На рубеже XIX и XX веков философ Бергсон подверг критике поиски вместилища разума. До этого времени головной мозг традиционно понимался как фундамент для процессов мышления. Декарт также сказал, что материя и разум основываются на действии шишковидной железы. Его теория позволяет сузить деятельность разума фактически до активности коры головного мозга или даже атомов, из которых она состоит. Таким образом, мыслительная активность собственного «Я», естественно, вызывает вопрос о том, где конкретно проходят процессы мышления. Когда мы мыслим, образы приходят на ум последовательно, один за другим. Среднестатистический человек понимает, что изображения появляются в мозге, предполагая, что существует тесная связь между этими образами в мозге и его сознанием.
На самом деле, физиологические знания Бергсона были богаче, чем у Декарта. Поэтому он уже отвергал предположение Декарта о том, что разум располагается в шишковидной железе. Бергсон подверг критике и то, что идеалисты отделяют окружающий мир от человеческого тела, а также разграничивают центр восприятия (головной мозг) от остального тела, игнорируя колебания, вызывающие сигналы, которые, в свою очередь, направляются в головной мозг через нашу нервную систему. Тем самым идеалисты фактически игнорируют сразу и материю, и тело, и сам мозг. Помимо прочего, Бергсон критикует некоторые взгляды материалистов и психологов, которые искали основу разума в мозге, и утверждает, что природа или ум не могут быть объяснены механически.

Что сделать -
[a] Перечислите по фрагменту о Бергсоне всех, чьи взгляды Бергсон отвергал или критиковал.
[b] Продолжите фрагмент о Бергсоне с того места, где он заканчивается.
Строки здесь не понадобятся.

Показанные строки -
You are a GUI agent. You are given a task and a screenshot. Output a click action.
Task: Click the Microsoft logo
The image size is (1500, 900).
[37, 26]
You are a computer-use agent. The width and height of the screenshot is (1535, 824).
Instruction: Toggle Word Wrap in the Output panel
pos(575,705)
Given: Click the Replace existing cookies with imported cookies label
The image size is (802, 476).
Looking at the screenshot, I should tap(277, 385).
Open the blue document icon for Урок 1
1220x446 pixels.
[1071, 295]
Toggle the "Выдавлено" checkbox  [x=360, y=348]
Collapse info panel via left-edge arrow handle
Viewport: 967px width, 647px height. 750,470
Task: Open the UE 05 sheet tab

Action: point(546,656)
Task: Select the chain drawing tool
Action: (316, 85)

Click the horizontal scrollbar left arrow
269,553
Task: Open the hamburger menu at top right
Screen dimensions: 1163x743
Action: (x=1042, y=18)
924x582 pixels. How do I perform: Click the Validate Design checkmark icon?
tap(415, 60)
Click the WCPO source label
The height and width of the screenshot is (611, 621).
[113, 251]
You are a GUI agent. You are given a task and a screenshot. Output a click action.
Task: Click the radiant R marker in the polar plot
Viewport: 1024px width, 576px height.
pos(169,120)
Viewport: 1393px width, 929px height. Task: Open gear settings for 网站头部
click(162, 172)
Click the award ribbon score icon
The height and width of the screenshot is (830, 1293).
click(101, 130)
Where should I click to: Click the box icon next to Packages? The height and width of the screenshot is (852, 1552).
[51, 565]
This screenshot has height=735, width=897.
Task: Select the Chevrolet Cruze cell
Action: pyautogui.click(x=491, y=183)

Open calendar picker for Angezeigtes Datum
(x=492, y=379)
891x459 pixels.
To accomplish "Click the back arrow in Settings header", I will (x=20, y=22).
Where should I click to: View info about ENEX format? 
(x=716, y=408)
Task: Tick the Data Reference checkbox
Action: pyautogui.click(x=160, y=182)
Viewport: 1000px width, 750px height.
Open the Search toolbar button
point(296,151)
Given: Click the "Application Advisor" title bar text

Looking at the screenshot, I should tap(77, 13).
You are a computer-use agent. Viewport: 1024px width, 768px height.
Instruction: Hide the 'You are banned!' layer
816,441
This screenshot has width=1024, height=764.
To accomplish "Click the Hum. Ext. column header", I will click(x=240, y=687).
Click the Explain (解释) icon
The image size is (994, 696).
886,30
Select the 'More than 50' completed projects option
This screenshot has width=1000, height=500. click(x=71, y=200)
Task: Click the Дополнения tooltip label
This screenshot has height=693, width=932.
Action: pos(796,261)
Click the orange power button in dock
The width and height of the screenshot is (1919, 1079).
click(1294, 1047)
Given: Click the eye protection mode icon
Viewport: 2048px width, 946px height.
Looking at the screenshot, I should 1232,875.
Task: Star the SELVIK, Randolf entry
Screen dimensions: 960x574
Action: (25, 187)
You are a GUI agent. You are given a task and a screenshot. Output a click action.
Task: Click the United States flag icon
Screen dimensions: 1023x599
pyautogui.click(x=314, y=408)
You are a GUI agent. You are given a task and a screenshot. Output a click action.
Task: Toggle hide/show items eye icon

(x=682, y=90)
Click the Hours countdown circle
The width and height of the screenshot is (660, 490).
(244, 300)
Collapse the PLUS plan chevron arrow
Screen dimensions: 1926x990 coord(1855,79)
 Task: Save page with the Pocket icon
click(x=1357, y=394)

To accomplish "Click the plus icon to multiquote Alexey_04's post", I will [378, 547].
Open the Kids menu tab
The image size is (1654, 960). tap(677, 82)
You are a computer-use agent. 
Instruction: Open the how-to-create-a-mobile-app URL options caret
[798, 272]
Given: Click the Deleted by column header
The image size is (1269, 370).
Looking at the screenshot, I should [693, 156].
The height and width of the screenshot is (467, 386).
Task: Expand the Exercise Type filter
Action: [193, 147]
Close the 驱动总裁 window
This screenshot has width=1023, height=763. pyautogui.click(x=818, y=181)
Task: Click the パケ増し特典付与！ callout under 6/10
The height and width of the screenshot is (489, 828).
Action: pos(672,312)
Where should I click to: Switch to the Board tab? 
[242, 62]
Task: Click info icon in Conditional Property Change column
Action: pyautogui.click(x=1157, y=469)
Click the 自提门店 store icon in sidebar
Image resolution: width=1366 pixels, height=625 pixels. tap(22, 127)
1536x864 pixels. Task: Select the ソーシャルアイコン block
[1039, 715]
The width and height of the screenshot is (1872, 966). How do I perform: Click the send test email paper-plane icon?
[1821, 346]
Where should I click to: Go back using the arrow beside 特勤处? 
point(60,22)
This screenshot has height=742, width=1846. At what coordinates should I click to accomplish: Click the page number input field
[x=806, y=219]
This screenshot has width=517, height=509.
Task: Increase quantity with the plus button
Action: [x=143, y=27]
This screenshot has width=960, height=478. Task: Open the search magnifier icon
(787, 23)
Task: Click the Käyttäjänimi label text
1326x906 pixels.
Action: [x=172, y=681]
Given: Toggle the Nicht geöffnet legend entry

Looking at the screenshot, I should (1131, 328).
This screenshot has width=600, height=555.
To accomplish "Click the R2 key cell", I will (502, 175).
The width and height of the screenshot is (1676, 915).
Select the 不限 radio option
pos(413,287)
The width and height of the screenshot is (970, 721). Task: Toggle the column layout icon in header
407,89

Ответы по порядку -
[a] Декарт, идеалисты, материалисты, психологи.

[b]
Для Бергсона то место, где действительно пересекаются разум и материя, это не головной мозг, а восприятие и память. Таким образом, он считает, что неверно утверждать, будто головной мозг – это орган, который формирует восприятие, то есть мозг не является местом, где с помощью химических и психологических процессов восприятие снова превращается в идею. Это не значит, что он не видел связи между сознанием и мозгом. Чтобы объяснить эту связь, Бергсон приводит в пример ситуацию с одеждой и вешалкой[110]. Мы вешаем одежду на вешалку. Подобное действие проистекает из взаимной необходимости и не представляет непреодолимую связь между вешалкой и одеждой. Отношения мозга и сознания движутся по принципу разъединенной непрерывности, а не непрерывности как таковой. Поэтому Бергсон считает, что мозг не может объяснить все сознание.
Бергсон рассказывает о локализации языковых способностей в мозге, приводя в качестве примеров различные расстройства головного мозга, афазию, амнезию, нарушения зрения и нарушения слуха, чтобы продемонстрировать несоответствие мозга и разума. Например, в случае амнезии невозможно точно диагностировать поврежденную область головного мозга. То есть исчезновение памяти носит временный характер, и пациент по истечении некоторого времени может восстановить свою нормальную память. Кроме того, согласно закону регрессии памяти Рибо (Ribbot), даже расстройства пациентов с афазией, у которых обнаруживаются участки повреждения головного мозга, всегда прогрессируют, начиная с проблем в установлении порядка имен собственных, потом существительных, прилагательных и глаголов[111]. Данный факт доказывает, что расстройства различных областей головного мозга и афазия напрямую не связаны.
Таким образом, головной мозг сравнивают со своеобразной центральной телефонной станцией[112], которая связывает молекулярные движения нервной системы с определенным действием. Основная роль мозга – это быть механизмом движения спинного и продолговатого мозга. Бергсон считает, что мозг всего лишь анализирует полученные сигналы, выбирает соответствующие им движения, а потом связывает их с определенными движениями или действиями, а не добавляет и не вычитает что-то из этого процесса. Он также говорит, что сознание, которое действует в соответствии с выбором мозга, является чистым восприятием. Мозг – это не основа для идей, а в первую очередь место формирования движений и деятельности, как утверждает Бергсон.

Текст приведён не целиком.